Hello again dupuytren sufferers.

I had my second surgical consult with Professor Alan Thursten, who is meant to be one of the best hand surgeons in Australasia. I asked him about all the treatments I have seen on this forum and magaged to get a good half hour of conversation out of him. Here is a summary of what he said about some of the procedures listed on this forum.

1.) Colagenase treatment

He had heard a lot about this new up and coming colagenase treatment and told me not to get my hopes up too much. Here is the reason why. Colagenase enzyme treatment will be a non-specific injectable drug, meaning that is does preferentially attack one type of tissue over another. It will "eat" ( for want of a better word") all types of tissue near the injection site - not just the diseased tissue. As a result this would make this type of treatment actually more damaging than having open surgery. You are more likely to damage tendons and nurves with collegenase injections than you are with open surgery.

2.) N.A
He said N.A was a good option for those who are in the early stages of Dupeytren's contracture (and those who have access to it). He was very clearly making a point that he did not think N.A was a good option for young (<55 years old) patients who had pronounced contracture. He said the recurence rate was much higher than most types of open surgery. He stressed that it is mostly only a good idea for patients who are elderly an have higher risks associated with open surgery.

3.) Open surgery

a.) Partial fasciectomy

This was the surgery he thinks is the best option (for a first surgery) for those patient who are under the age of 55 and have relatively aggressive contractures. It has a much lower recurrence rate than N.A.

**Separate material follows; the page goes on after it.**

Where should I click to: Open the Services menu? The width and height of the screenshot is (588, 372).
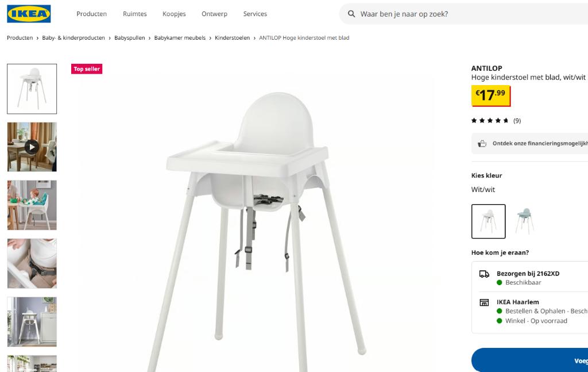coord(255,14)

b.) "Firebreak" Skin graft technique

This was the surgery he thinks is the best option for patients who have more severe agressive contractures and are still young. He takes a graft from the groin area and applies it over the joint(s) affected by the contracture. Contractures hardly ever recur under the grafted skin and so keep the joints working properly. The only problem with the grafting technique is that the skin grafted onto the hand is not as tough as normal hand skin and is therefore prone to getted cuts and blisters. He thought it may not be a good idea if you are a manual labourer as an occupation.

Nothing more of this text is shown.